George Russell nie ukrywa, że jego celem jest jazda w Formule 1 w sezonie 2019. Młody Brytyjczyk liczy na wsparcie Mercedesa w tej kwestii, dzięki czemu mógłby trafić do Force India lub Williamsa.
Russell jest przekonany, że dobre występy w treningach czy też testach F1 pomogą mu w znalezieniu pracodawcy na kolejny sezon. Brytyjczyk ma świadomość, że najłatwiej będzie mu o miejsce w Williamsie lub Force India, bo te zespoły współpracują z Mercedesem.

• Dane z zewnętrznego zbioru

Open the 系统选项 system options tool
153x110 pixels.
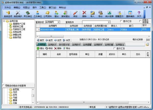[8, 14]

- Myślę, że wszystko idzie zgodnie z planem. Wraz z zespołem wykonujemy dobrą robotę w F2, dzięki czemu mogę pokazać na co mnie stać. W ten sposób wywieram presję na Toto Wolffie (szef Mercedesa - dop. aut.) czy też innych ekipach, które mi się przyglądają. Pod tym względem jestem zadowolony z obecnego sezonu - powiedział Russell.
Sytuacja Russella może się jednak skomplikować wskutek decyzji Daniela Ricciardo. Australijczyk postanowił przenieść się do Renault. Tym samym upadł temat transferu Estebana Ocona i w tej sytuacji 21-latek najprawdopodobniej pozostanie w Force India.
- Nie pozostaje mi nic innego jak robić to samo, co do tej pory. Jeśli nadal będę wygrywać w F2, to zainteresowanie moją osobą się pojawi. Zaufanie do kierowców z F2 wzrosło odkąd Charles Leclerc pokazał, że można awansować do F1 i wykonywać świetną robotę za kierownicą. Do tego są też przypadki innych młodych kierowców, jak chociażby Verstappena czy Ocona. Na pewno czuję się gotowy na starty w F1. Nie sądzę, bym musiał zrobić cokolwiek więcej. Muszę tylko nadal wygrywać - podsumował Russell.
ZOBACZ WIDEO Niesamowita historia Bukowieckiego. "Byłem przekonany, że w tym finale nie wystąpię"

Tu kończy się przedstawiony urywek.